[EXERCISES TO COMPLETE]
**A.** Decide whether each statement below agrees with the scorpion sting text. For each, answer yes or no and quote the words of the text that decide it. (i) Of 1000 scorpion species, only 30 are lethally toxic. (ii) Encephalopathy from scorpion venom is more common in adults. (iii) Scorpion venom is known to decrease platelet aggregation.
**B.** Reproduce the part of the scorpion sting text that starts with "Out of 1000" and goes on through "common in children.".

Out of 1000 species of scorpion, only 30 are lethally toxic, accounting for 5000 deaths per annum worldwide. [9] The clinical features of scorpion sting vary with the species. [9] Though local symptoms are the commonest manifestation following a scorpion sting, various systemic complications can ensue. Central nervous system complications are very rare and may present in either of two forms, both of which are associated with high mortality rates: [1]

  1. Encephalopathy: The venom can be directly neurotoxic resulting in seizures and encephalopathy. This is more common in children.
  2. Stroke: Numerous mechanisms have been proposed to explain the occurrence of both ischemic and hemorrhagic strokes in patients with scorpion envenomation.

These include:

  1. An acute rise in the blood pressure during the autonomic storm which may rupture unprotected or diseased vessels, especially the perforating arteries resulting in hemorrhagic stroke. [10]
  2. Toxic myocarditis may precipitate arrhythmias and consequent cardioembolic stroke. Changes in the blood coagulation profile may play a contributory role. [10]
  3. Stroke can occur due to disseminated intravascular coagulation. This has been confirmed by the demonstration of fibrin deposits in the affected vessels in autopsy studies of victims of scorpion sting. The venom is also known to increase platelet aggregation. [10]
  4. The venom is vasculotoxic with the ability to damage endothelial cells and cause vasculitis. This can initiate thrombosis. [11]
  5. Watershed infarcts can result from the hypotension that may occur due to myocarditis, parasympathetic overactivity, and dehydration. [12]
  6. Catecholamine excess, with firing of alpha receptors, enhances endothelin secretion leading to severe vasoconstriction of the cerebral vessels. [13] This can result in low flow infarcts.

[DATA EXTRACT]
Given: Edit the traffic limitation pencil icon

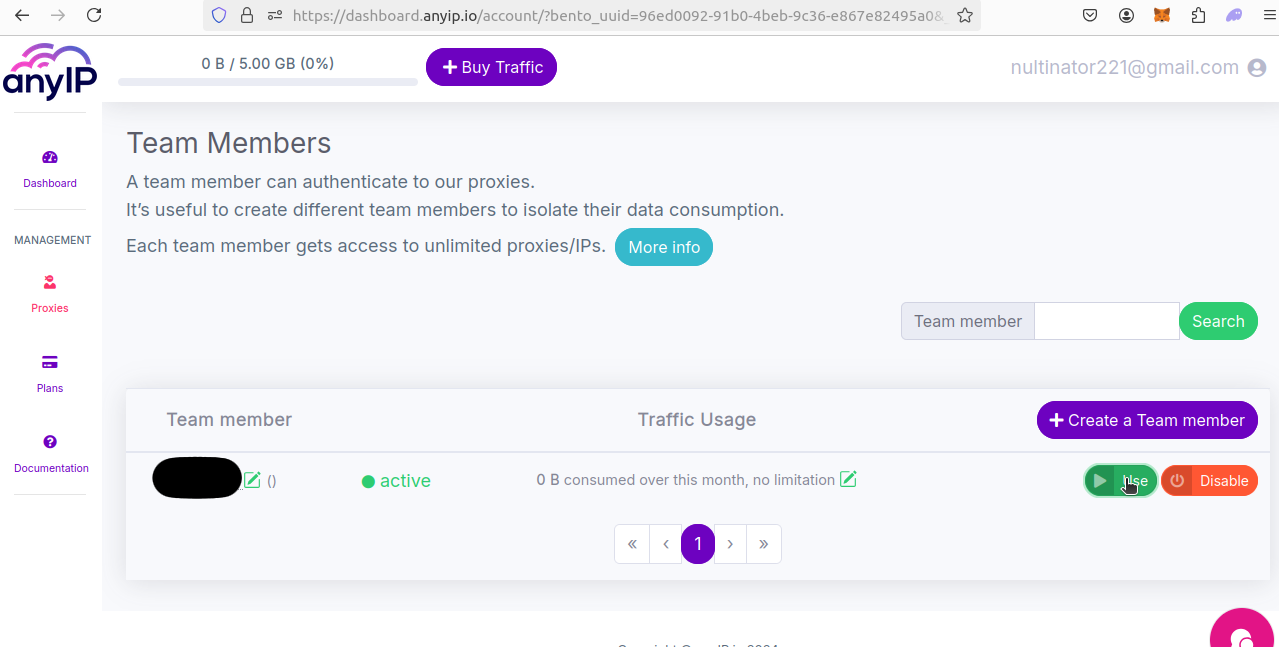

[YOUR RESPONSES]
**A.**
(i) Yes: "Out of 1000 species of scorpion, only 30 are lethally toxic"
(ii) No: "This is more common in children."
(iii) No: "The venom is also known to increase platelet aggregation."

**B.**
Out of 1000 species of scorpion, only 30 are lethally toxic, accounting for 5000 deaths per annum worldwide. [9] The clinical features of scorpion sting vary with the species. [9] Though local symptoms are the commonest manifestation following a scorpion sting, various systemic complications can ensue. Central nervous system complications are very rare and may present in either of two forms, both of which are associated with high mortality rates: [1]

  1. Encephalopathy: The venom can be directly neurotoxic resulting in seizures and encephalopathy. This is more common in children.